Luckily his old company gave him a downsizing program and after serving the company for over 10 years he received a pretty large payout. It also took advantage of various government initiatives such as financial support grants.
He did not rest on his laurels and actively looked for work. However, he was concerned about his potential for employment, given his mature age. He felt that young job seekers were threatening his career chances, which damaged his confidence.
My last salary was quite high, so I was worried that employers would not want to hire me when they can hire new graduates who ask for a lower salary despite having no work experience.
– Abdul Rafikh Jaafar
His worries quickly abated as he received a helping hand in his career search. While not “tech savvy” enough to apply for jobs online, he was fortunate that his old company had extended outplacement assistance programs for affected employees.
He was invited to opt for career matching services by Workforce Singapore and has since found employment in another role as a customer relations trainer. While it hasn’t paid off as much, he’s thankful that his years of work experience are still seen as valuable to employers.
How to Maximize Your Chances of Scoring a Job
Getting a job isn’t a pure “luck” – you need real skill and effort to get hired.
For starters, a good resume has the power to open doors. Your CV should stand out from other applicants, promote your strengths and accomplishments to highlight why you are a good fit for the job.
The job interview itself is also important. This is where the employer can get a feel for your personality and capabilities, and assess whether you can adequately meet the job requirements.
If you want to sharpen your CV and interview skills, you should definitely attend JobStreet’s next virtual career fair.
Taking place from March 1 to 11, it is billed as JobStreet’s first virtual fair and aims to empower job seekers through career coaching and skills enhancement.
Therefore, if you are looking for a new job or exploring career options, you should definitely take this opportunity to get in touch with potential employers.
If you are not familiar with virtual job fairs, it allows recruiters and job seekers to meet in a virtual space like chat rooms and conference calls.

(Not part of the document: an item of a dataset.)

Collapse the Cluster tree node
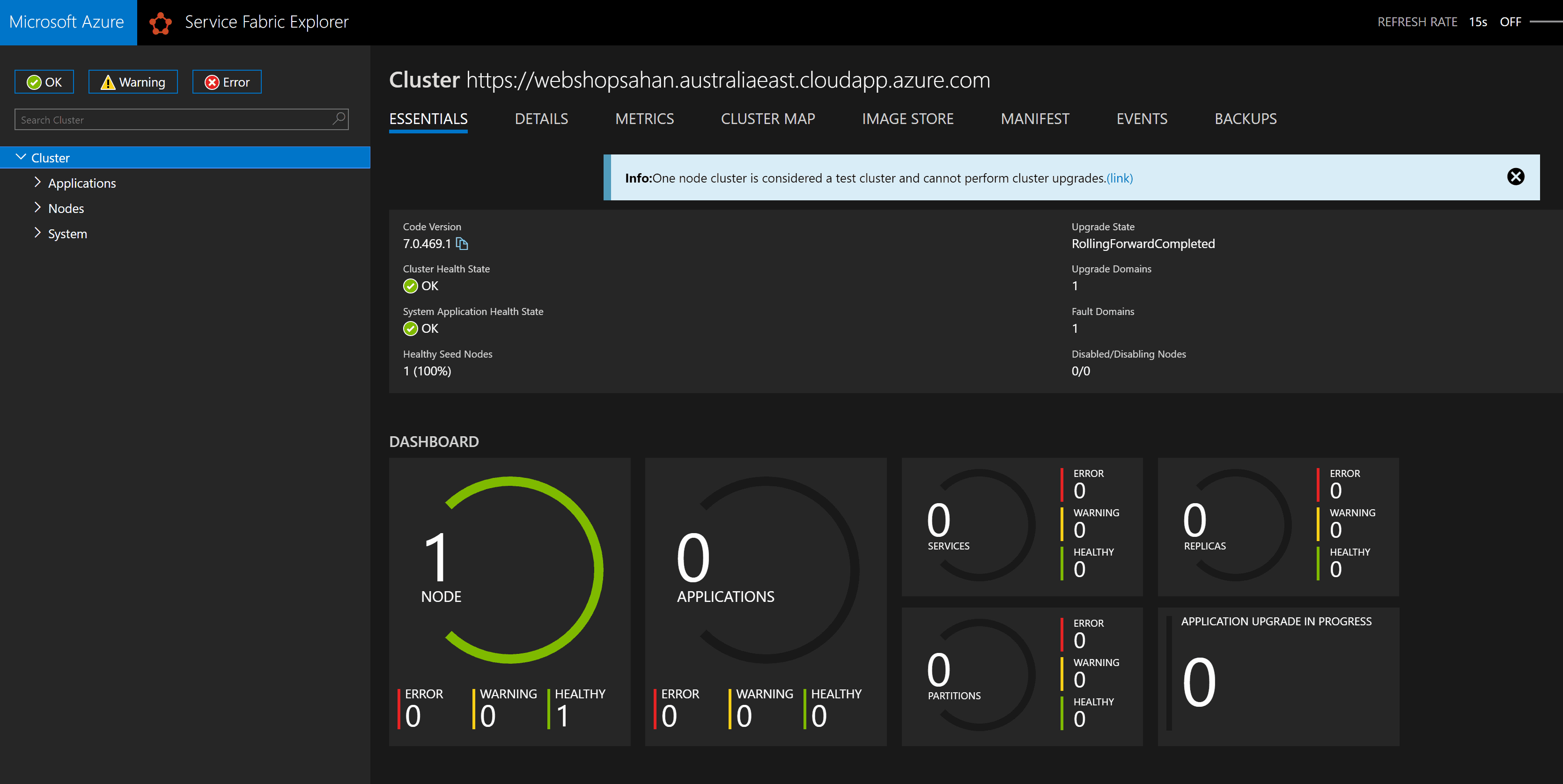Viewport: 1563px width, 784px height. (22, 157)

Beyond just checking CVs, hiring managers will be able to meet candidates face to face (albeit virtually), interview them and make offers on site.
Additionally, the nature of virtual recruiting also allows candidates to search for multiple job opportunities and interact with a number of employers without the barriers of travel and wait times. Best of all, you can do it all from the comfort of your own home.
JobStreet’s virtual job fair will feature live discussions, interviews and meetings with employers. Candidates will be able to meet over 40 potential employers and find out what it takes to thrive in the industries of their choice.
There will also be a live broadcast of webinars hosted by industry stakeholders, covering topics such as “Evolving Your Skills for the Future of Work” and “Be Interested and Interested in Virtual Interviews”.
If you want answers to your career-related questions, you can also participate in a live chat with career coaches.
For job seekers with a higher level of experience who wish to change roles, careers or industries, these virtual job fairs can be a great opportunity to learn about the skills needed in different roles and showcase their skills to the recruiter.
In fact, over $ 7 million in free certified professional courses will be provided in partnership with FutureLearn so candidates can hone their transferable and emerging skills that will help them flourish in their new careers.
Excited about in-store job opportunities? You can find out more about JobStreet’s virtual career fair here.
This article was written in collaboration with JobStreet.